GOPOS.ID, TIBAWA – Kebijakan Pemerintah Provinsi Gorontalo memberlakukan rapid test antigen bagi penumpang yang tiba di Bandara Jalaluddin Gorontalo perlu didukung ketersediaan Sumber Daya Manusia (SDM) yang memadai. Keterbatasan SDM yang bertugas itu justru memicu terjadinya persoalan. Seperti protes warga yang lama mengantre hingga kerumunan di depan meja pendaftaran. Padahal kini Gorontalo sedang berupaya untuk mencegah penularan Omicron dan gelombang ketiga Covid-19.
Situasi itu sebagaimana pantauan gopos.id, Kamis (10/2/2022) pukul 17.45 Wita. Saat itu ada ratusan penumpang yang baru tiba di Bandara Djalaluddin Gorontalo dari penerbangan Makassar-Gorontalo. Mereka bergegas dari ruang terminal di lantai dua menuju ke ruang kedatangan di lantai satu. Sebelum turun ke ruang kedatangan, satu per satu setiap penumpang dilakukan pengecekan Indonesia Health Alert Card (eHAC) atau kartu kewaspadaan kesehatan. Kartu yang dikembangkan Kementerian Kesehatan secara digital dan terintegrasi dalam aplikasi Peduli Lindungi.
Pengecekan terbilang singkat dan cepat. Barcode informasi eHAC di-scan secara otomatis oleh petugas. Tak sampai 30 detik, semuanya beres. Saat hendak memasuki ruang kedatangan, para penumpang diarahkan oleh Petugas di bandara untuk mengikuti tes rapid antigen. Mayoritas penumpang menuruti permintaan petugas dengan duduk antre menuju meja pendaftaran
Selang 15 menit, antrean menuju meja pendaftaran makin panjang. Sebagian penumpang mulai gelisah. Tak sabar lagi menunggu. Capek, lelah, ngantuk, lapar campur aduk. Kegelisahan para penumpang memuncak. Apalagi ada beberapa penumpang (karena merasa memiliki jabatan, orang penting, atau merasa penting), nyelonong ke meja pendaftaran. Teriakan agar antre bersahutan di antara penumpang.
Di meja pendaftaran sendiri hanya ada 5 petugas perempuan.

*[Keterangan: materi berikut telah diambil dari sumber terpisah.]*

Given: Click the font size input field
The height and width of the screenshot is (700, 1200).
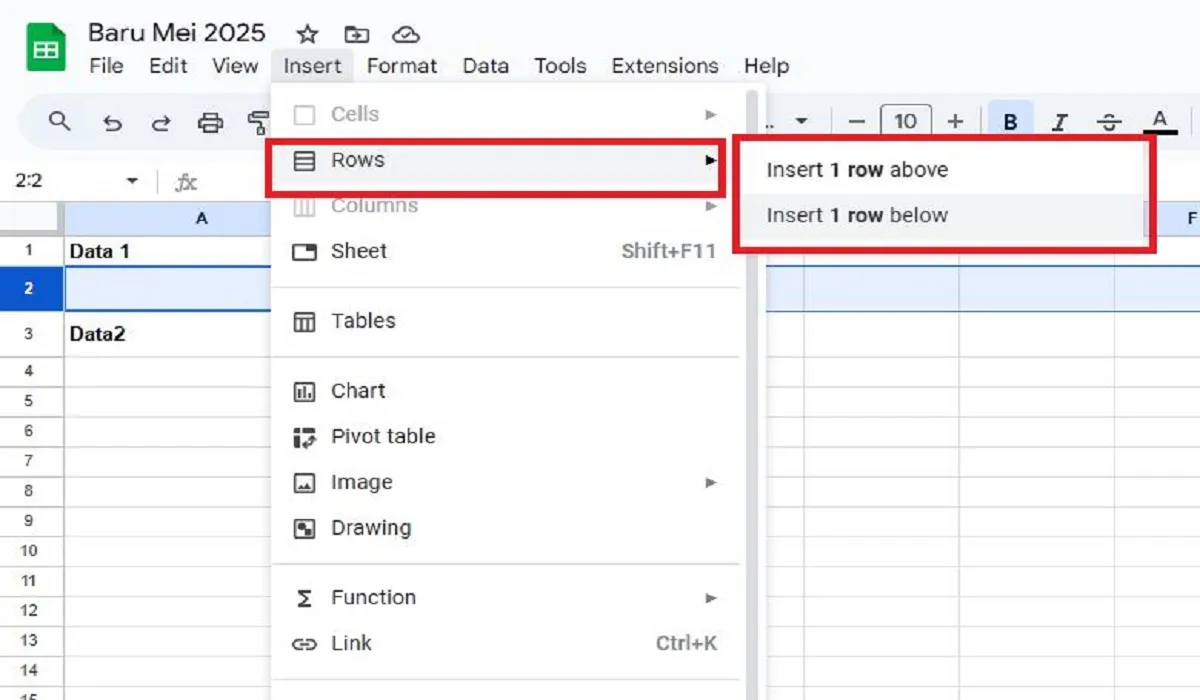Looking at the screenshot, I should [906, 121].
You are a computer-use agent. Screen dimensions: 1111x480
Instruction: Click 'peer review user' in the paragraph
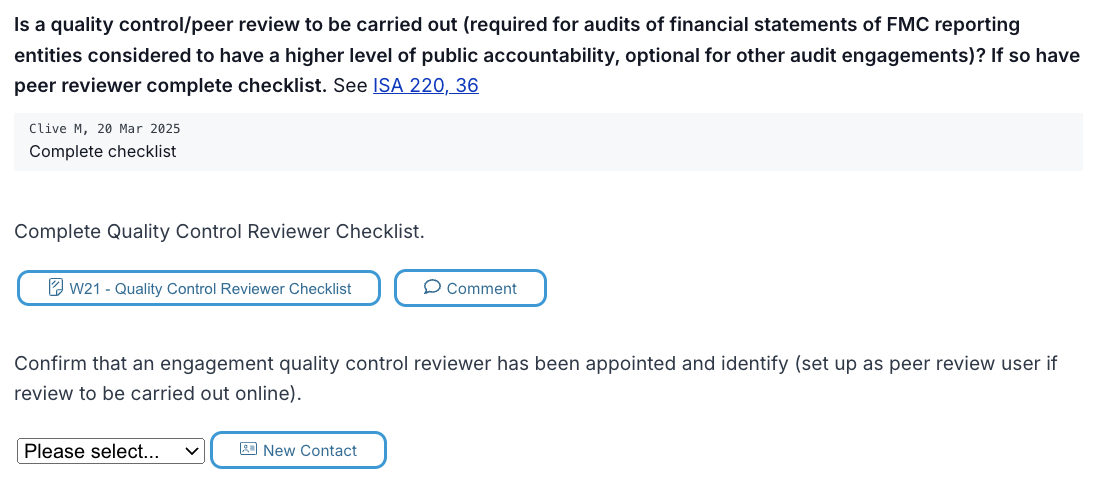(x=963, y=364)
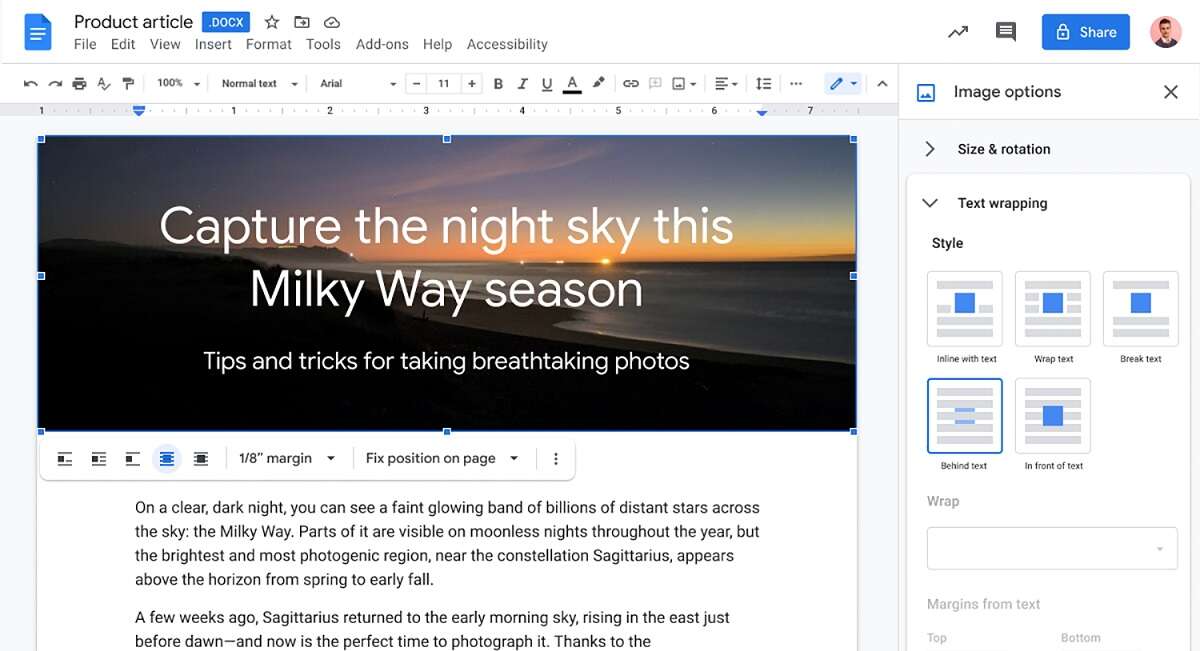Select the Wrap text style option
Viewport: 1200px width, 651px height.
(1052, 309)
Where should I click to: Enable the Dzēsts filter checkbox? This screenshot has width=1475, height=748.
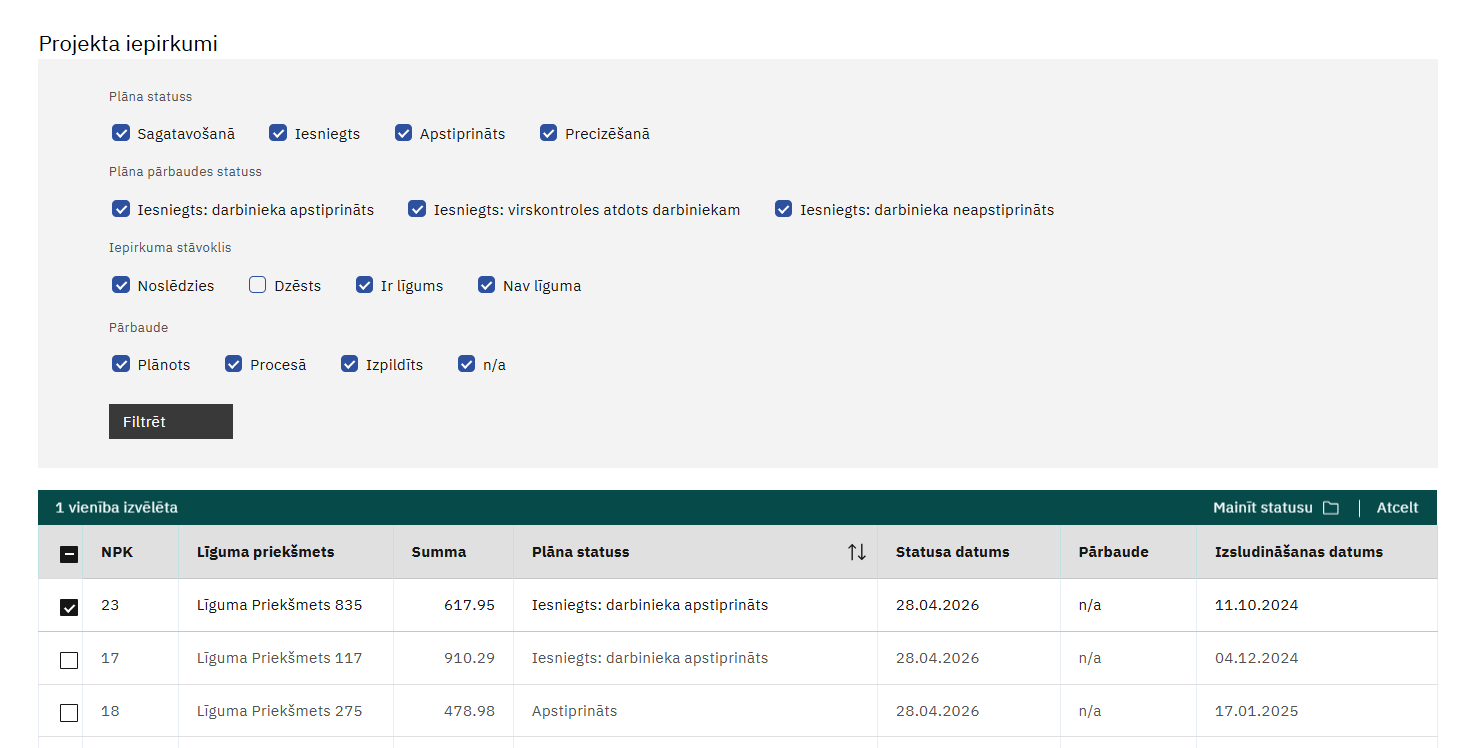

Satu di antaranya petugas berseragam Satuan Polisi Pamong Praja (Satpol PP). Mereka melakukan pemeriksaan hasil test Covid-19 setiap penumpang yang ada pada aplikasi Peduli Lindungi. Berbeda dengan di lantai dua. Di meja pendaftaran rapid test antigen, selain hasil tes covid-19 pada aplikasi Peduli Lindung, setiap penumpang diminta menunjukkan Kartu Tanda Penduduk (KTP). Identitas setiap penumpang selanjutnya dicatat dalam daftar pada lembaran kertas. Dilakukan secara manual. Satu orang memeriksa e-HAC, sementara satunya lagi mencatat.
Nama, Nomor Identitas Kependudukan (NIK), serta Nomor Ponsel. Semuanya ditulis pakai tangan. Kendati semua data yang diminta itu secara digital telah terekam dalam database aplikasi Peduli Lindungi. Selain itu KTP yang dimiliki setiap penumpang merupakan KTP Elektronik, yang konon katanya tak perlu lagi difotokopi atau dicatat-catat secara manual.
“Kalau pakai komputer makin lama lagi Pak,” ucap salah seorang petugas yang mengenakan jilbab.
Butuh paling cepat 1 menit untuk setiap penumpang. Alhasil, yang jauh makin mendekat, yang dekat makin rapat. Antrian yang tadinya berjarak satu meter makin mepet. Sudah bisa ditebak, kerumunan pun terjadi di depan meja pendaftaran.
“Tolong jangan berkerumun. Di tempat ini ada kamera yang terpantau dari Kantor Gubernur. Kalau berkerumun begini, kami kena teguran lagi,” ujar petugas dengan nada tinggi meminta agar para penumpang tak berkumpul di meja pendaftaran.
Imbauan agar tak berkerumun nyaring terdengar, walau tak menggunakan pelantang suara. Namun sifat alami manusia sulit dibendung. Apalagi banyak di antara mereka menempuh rute perjalanan yang panjang dan lama. Ada yang sudah bangun sejak pukul 03.00 dini hari agar tak terlambat ke bandara. Ada yang menunggu hampir seharian saat transit. Duduk di bangku ruang tunggu dari pagi hingga sore. Begitu banyak energi yang terkuras, sehingga dorongan untuk segera tiba dan beristirahat di rumah begitu melonjak dalam dada. (adm-02/gopos)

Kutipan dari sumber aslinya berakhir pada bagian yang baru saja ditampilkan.